The European Parliament regularly receives enquiries from citizens asking what the European Union (EU) is doing about climate change.
The European Union – a world leader on climate action
A 2050 low carbon objective, adopted by the European Council in 2009, seeks to reduce greenhouse gas emissions by 80 to 95 % by 2050, compared with 1990 levels, as part of a global effort to limit temperature increases to below 2°C. In addition, a 2030 climate and energy framework, adopted by the European Council in 2014, sets three targets to be met by 2030:
- at least 40 % cuts in greenhouse gas emissions, compared with 1990 levels;
- a minimum 27 % share for renewables in the energy mix;
- and an improvement in energy efficiency of at least 27 %.
Mind the gap
Meanwhile, the 2015 Paris Agreement aims to keep the global temperature rise well below 2°C above pre-industrial levels, and to pursue efforts to limit the temperature increase to 1.5°C. Today, global temperature is 0.9°C above pre-industrial levels. A 2018 report by the intergovernmental panel on climate change highlighted the need for urgent action to meet these goals, while a 2018 UN Environment emissions gap report indicated that current national efforts worldwide would lead to an estimated 3.2°C warming by 2100.
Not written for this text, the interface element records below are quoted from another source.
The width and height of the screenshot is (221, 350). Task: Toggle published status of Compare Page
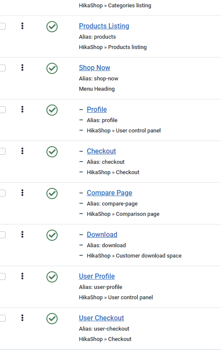(x=52, y=193)
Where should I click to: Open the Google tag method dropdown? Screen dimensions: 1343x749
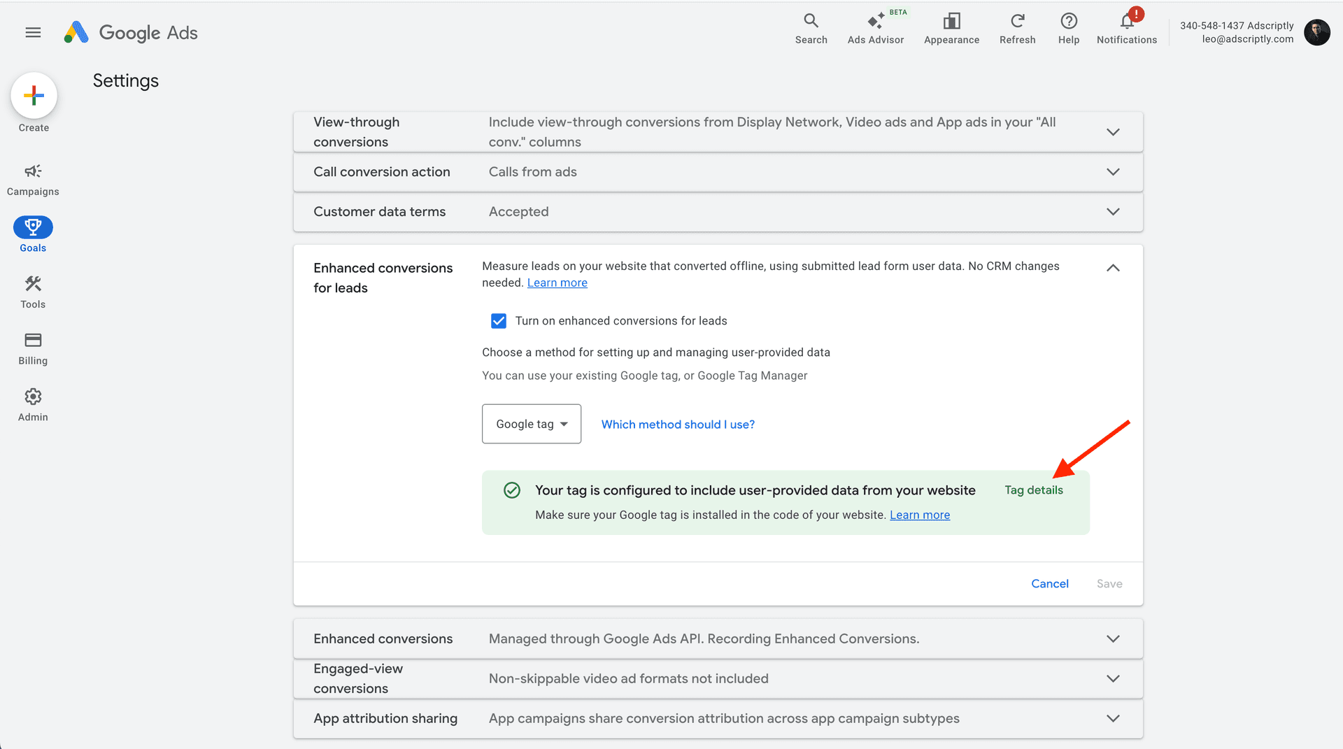531,424
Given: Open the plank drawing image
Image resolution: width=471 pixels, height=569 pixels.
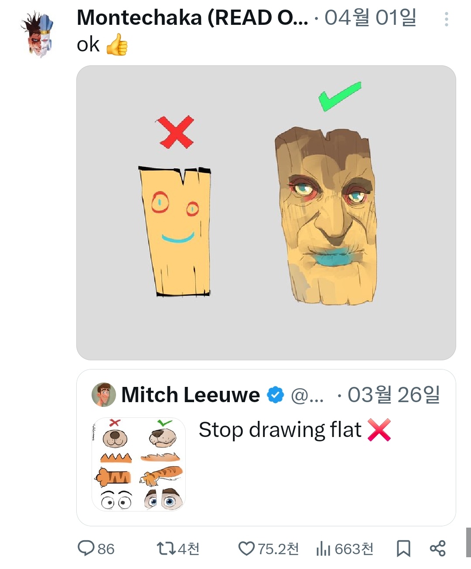Looking at the screenshot, I should coord(266,213).
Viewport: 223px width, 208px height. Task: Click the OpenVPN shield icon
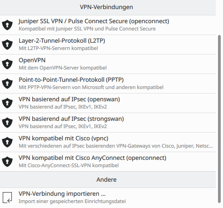coord(7,64)
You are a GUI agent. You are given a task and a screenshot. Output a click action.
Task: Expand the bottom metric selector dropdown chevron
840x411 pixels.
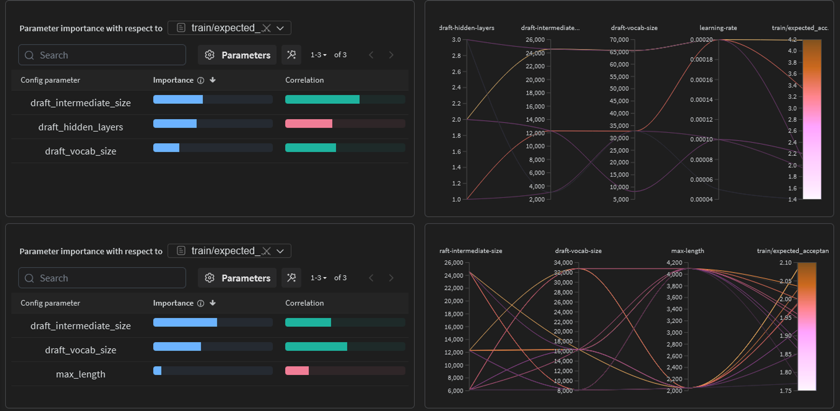pos(280,251)
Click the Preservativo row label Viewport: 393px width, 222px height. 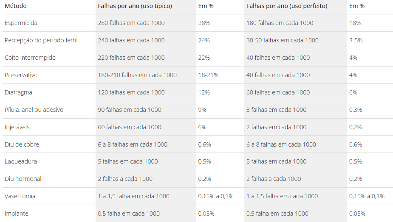click(21, 75)
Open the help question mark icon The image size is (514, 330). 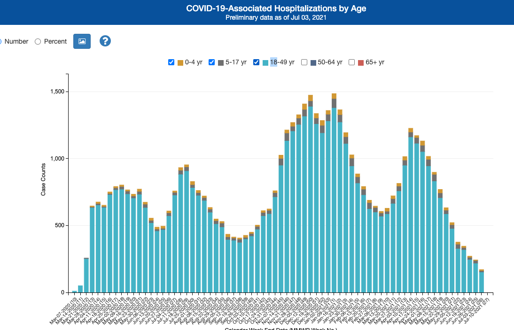coord(105,41)
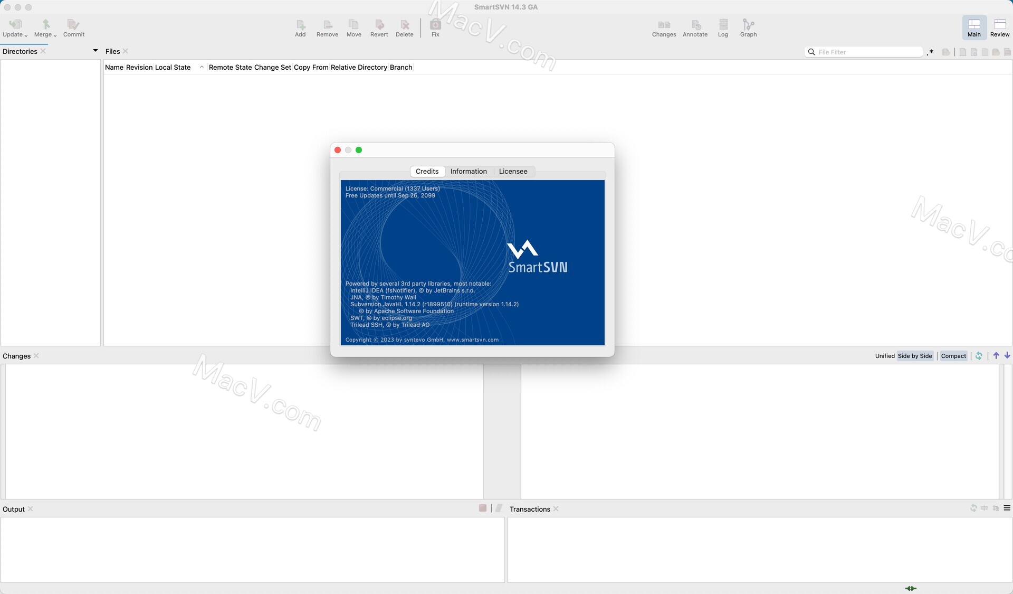Select the Add tool in the toolbar
1013x594 pixels.
click(x=300, y=27)
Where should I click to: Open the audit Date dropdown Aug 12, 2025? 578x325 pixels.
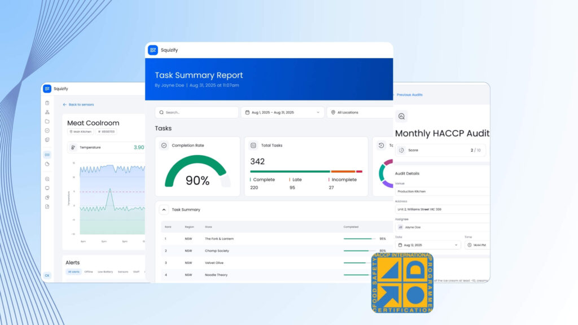pyautogui.click(x=428, y=245)
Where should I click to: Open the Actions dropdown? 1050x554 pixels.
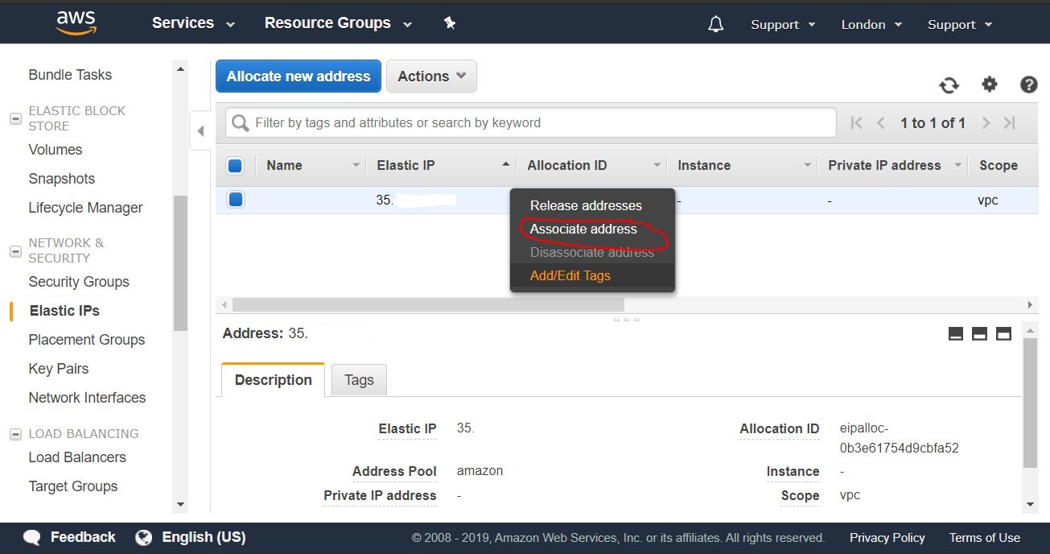[x=431, y=76]

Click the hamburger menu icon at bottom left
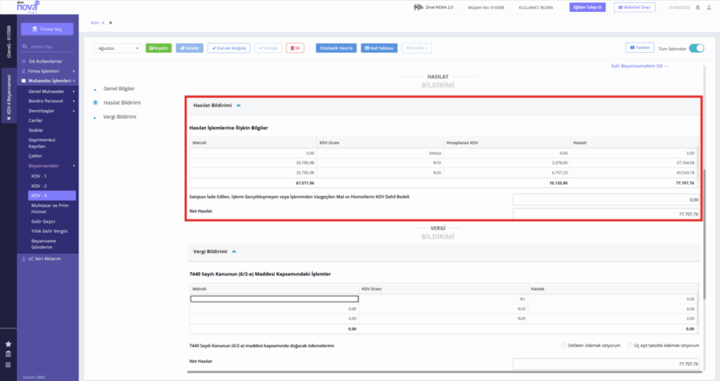[8, 365]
In 2018, the European Commission published a 2050 long-term strategy presenting eight scenarios for a transition to a low-carbon economy, in line with the Paris Agreement objective.
In a resolution of 14 March 2019, the European Parliament called for net-zero global greenhouse gas emissions by 2050, an enhancement of national efforts worldwide by 2020 and a more ambitious EU target of a 55 % emission reduction by 2030.
What the EU can do
Under the Treaty on the Functioning of the European Union, EU environmental policy aims at providing ‘a high level of protection’.
The European Union is competent to act in most areas of environment and climate policy, although its powers are rather limited on certain topics (such as tax, land use and energy mix). The main responsibility for implementation lies with EU countries, and in some cases with regional and local authorities.
What the EU has been doing
As regards funding, 20 % of the EU budget is to be spent on climate-related objectives. This share is expected to rise in the future.
As regards climate change mitigation, most of the EU regulatory framework up to 2030 was set in 2018-2019. Parliament and Council have adopted new rules and 2030 emission targets for specific sectors, strengthening and extending previous targets. For example:
- emissions from energy and industry covered under the EU emissions trading system (ETS) must be reduced by 43 % by 2030;
- emissions from transport, buildings and agriculture must be reduced by 30 % by 2030;
- new CO2 standards for trucks and buses and for cars and vans are being set.
As regards climate change adaptation, EU policy is defined in a 2013 adaptation strategy, designed to encourage EU countries to adopt comprehensive policies; to promote adaptation in key vulnerable sectors (such as agriculture, fisheries and cohesion policy); and to develop knowledge about adaptation to enable better informed decision-making. In 2018, 25 EU countries had developed a national adaptation strategy.